This is something the United States ought to announce now, as an official statement of belief and of policy. It is something that those who so outrageously boast about their ability to murder Americans should be left in no doubt about--and it is something that their hosts, whether in Amman or Baghdad or Tripoli or wherever, should clearly understand.

The “inherent right of self-defense” recognized by international law and the U.N. Charter plainly includes the right of a country to protect itself against those who have done violence to its citizens and its laws, and who impudently promise to do so again. The precedents are there. Former Secretary of State George P. Shultz, before he left office, revealed that the United States had engaged in a number of successful, if unannounced, actions to strike at terrorists and foil planned terrorism operations.

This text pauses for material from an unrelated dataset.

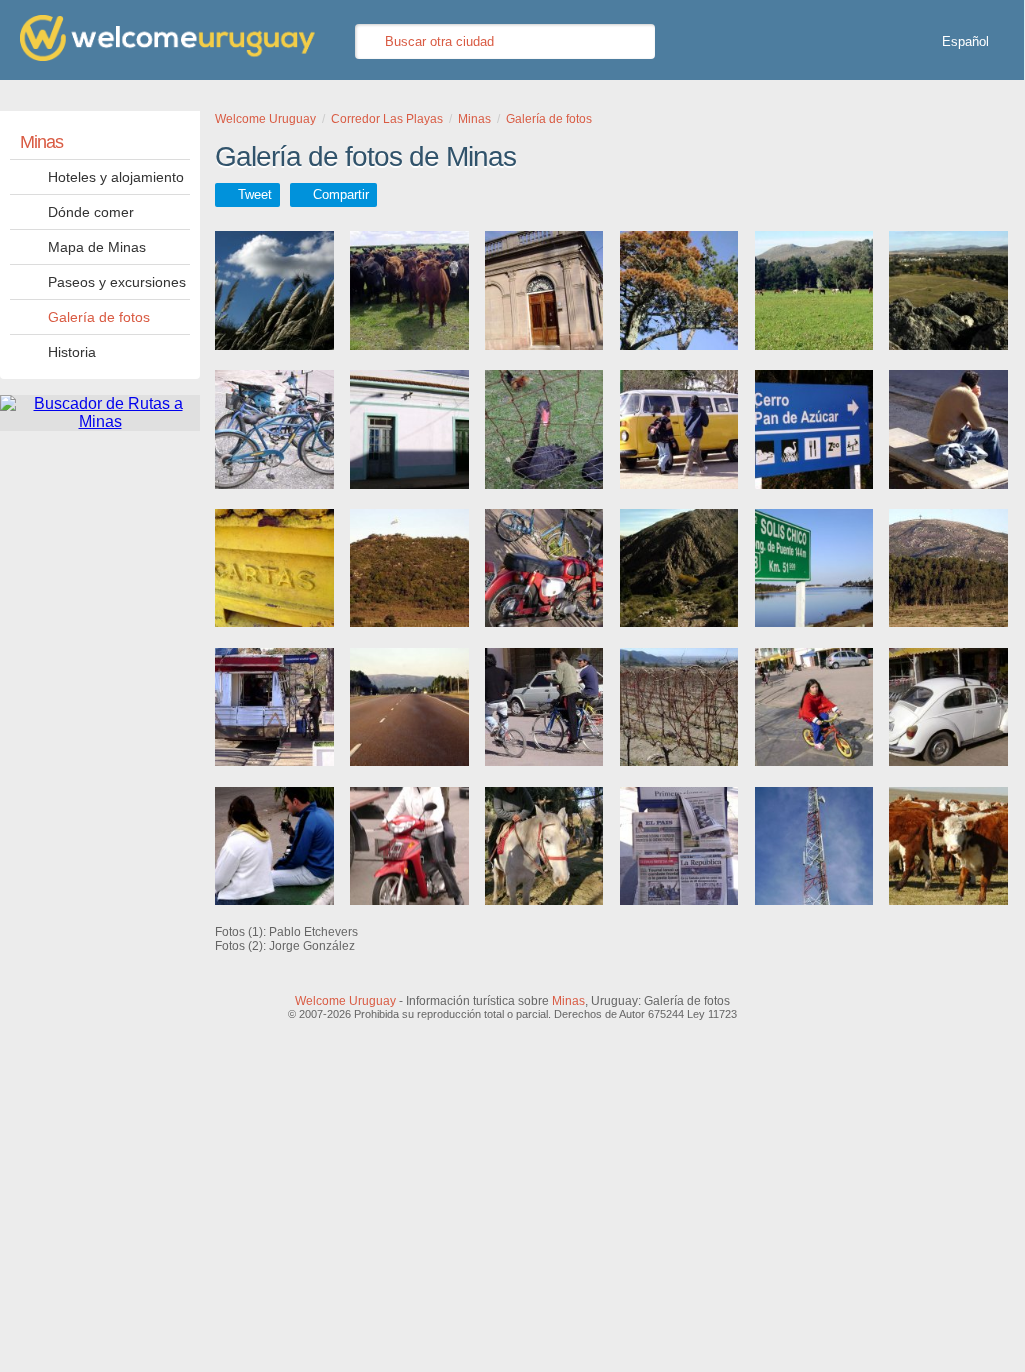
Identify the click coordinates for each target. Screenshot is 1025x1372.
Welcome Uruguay (345, 1001)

A preemptive anti-terrorist policy must of course be pursued with the greatest effort to protect innocent lives. What’s important now is not just that there be such a policy, but that it be clearly and openly stated so that there is no uncertainty or confusion about it. Terrorists like the PLO’s Habash and Hawatmeh should be put on plain notice that they are wanted men whose past crimes haven’t been forgotten and whose threats about future activities invite a preventive response.

Equally important, countries and leaders that sponsor terrorism or even--as in the case of Jordan’s King Hussein--that provide a forum for terrorist threats against American interests should know that such complicity isn’t cost-free. Terrorists play a dangerous game. What ought to be made unmistakable is that those who give them material or moral support are asking to share that danger.